§ Activity
Nothing but the records, transcribed exactly, should appear in the answer; leave the pictures out.

§ Given information
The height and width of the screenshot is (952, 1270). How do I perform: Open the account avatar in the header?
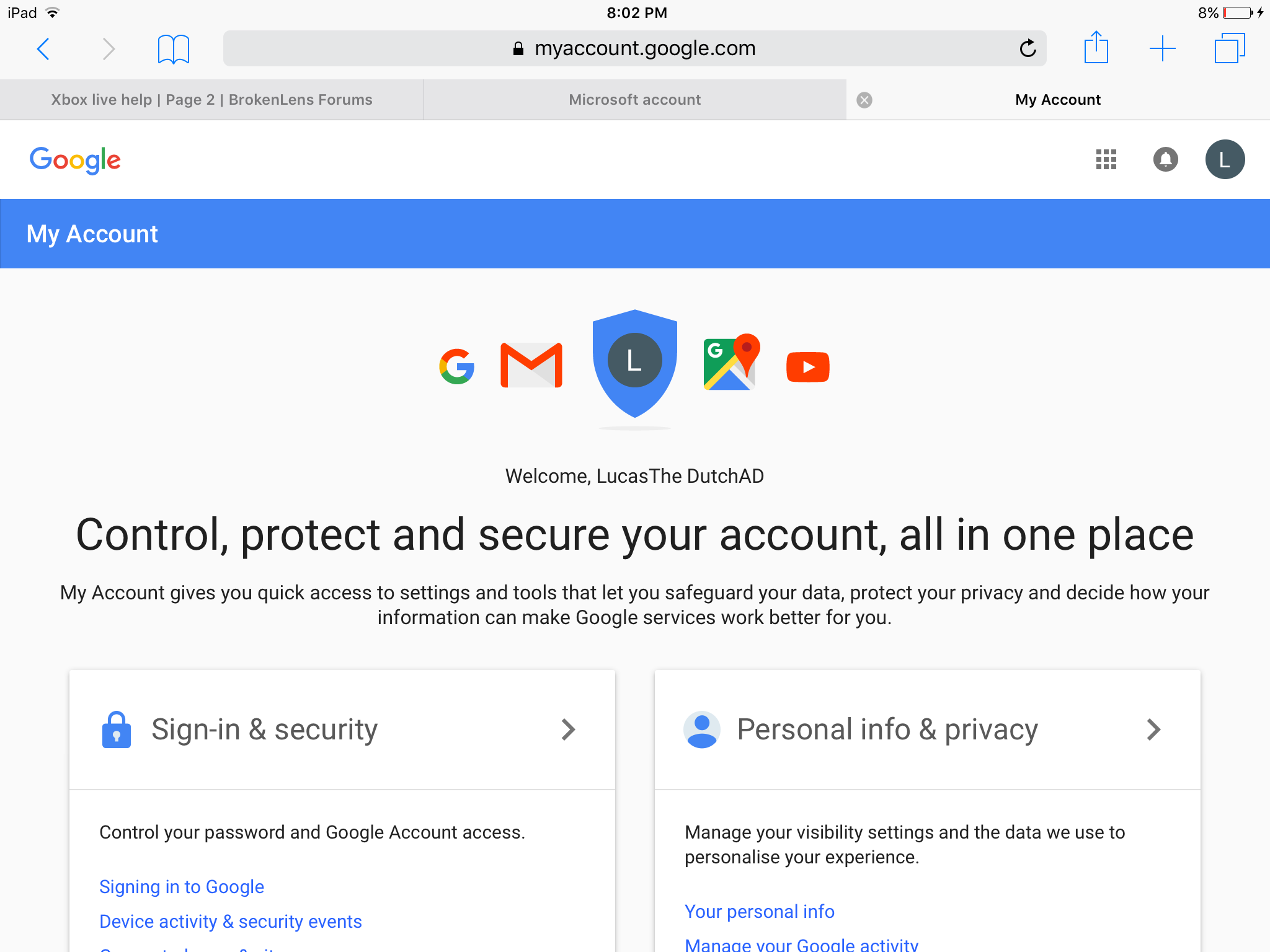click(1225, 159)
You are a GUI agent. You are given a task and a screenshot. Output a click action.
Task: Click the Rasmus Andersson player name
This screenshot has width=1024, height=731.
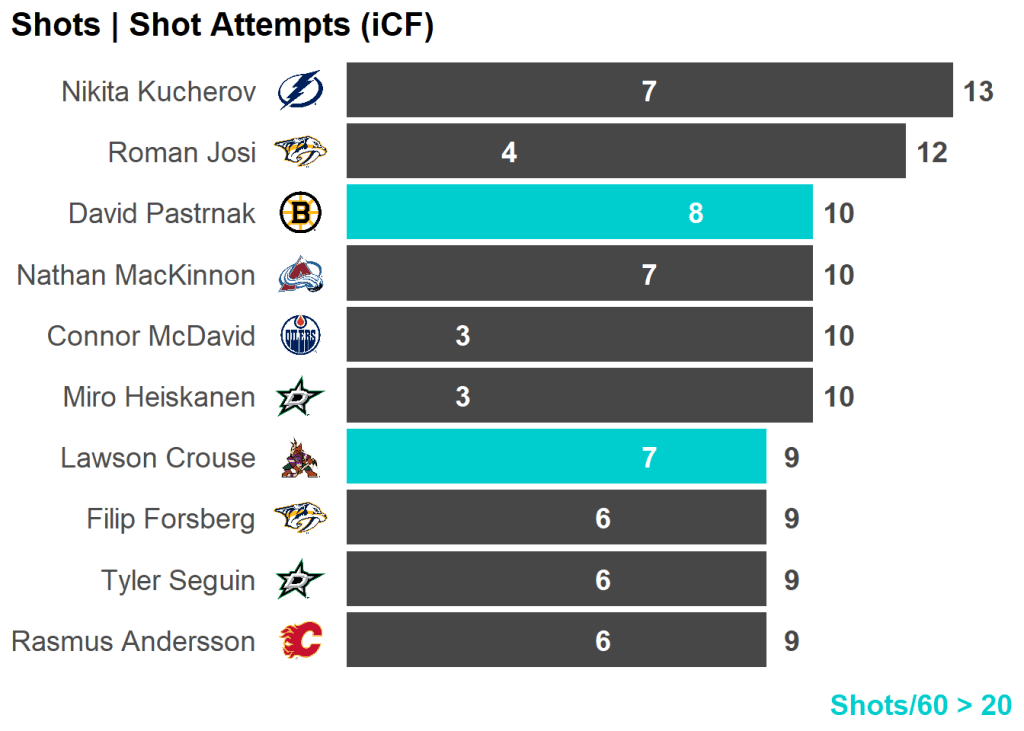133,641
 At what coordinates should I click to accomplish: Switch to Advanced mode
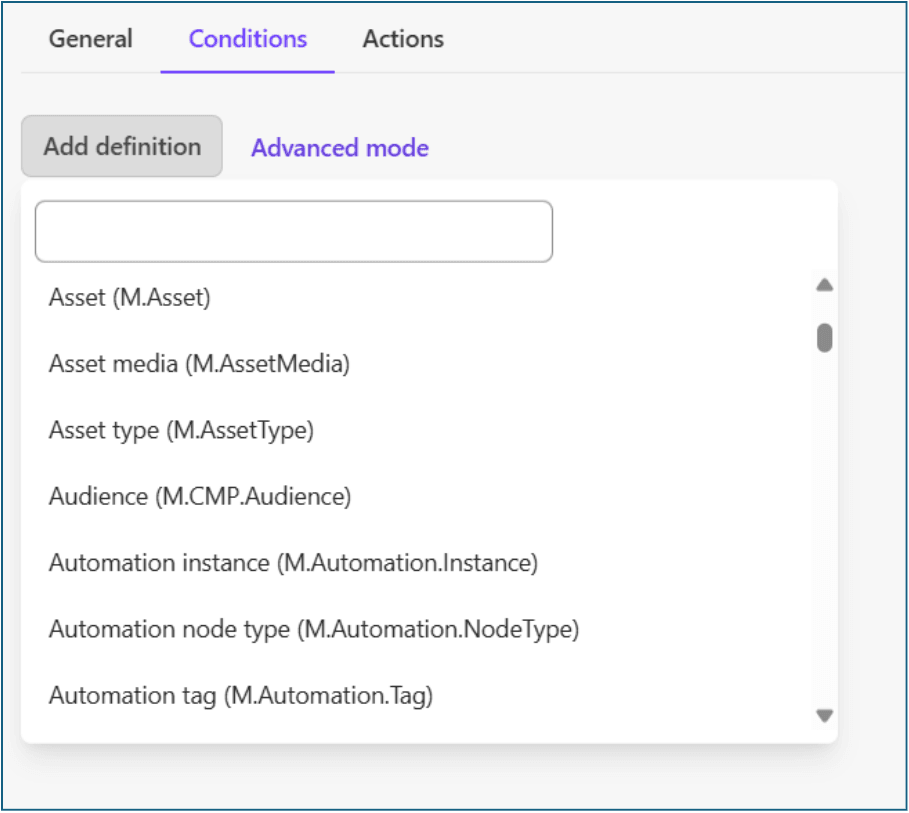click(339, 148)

§ Reply
The height and width of the screenshot is (952, 1270). How do I perform: Open the account avatar in the header?
click(1225, 159)
You are a GUI agent. You are given a task and a screenshot. Output a click action.
Task: Click the Rasmus Andersson player name
This screenshot has width=1024, height=731.
133,641
 At what coordinates should I click to accomplish: Switch to Advanced mode
click(339, 148)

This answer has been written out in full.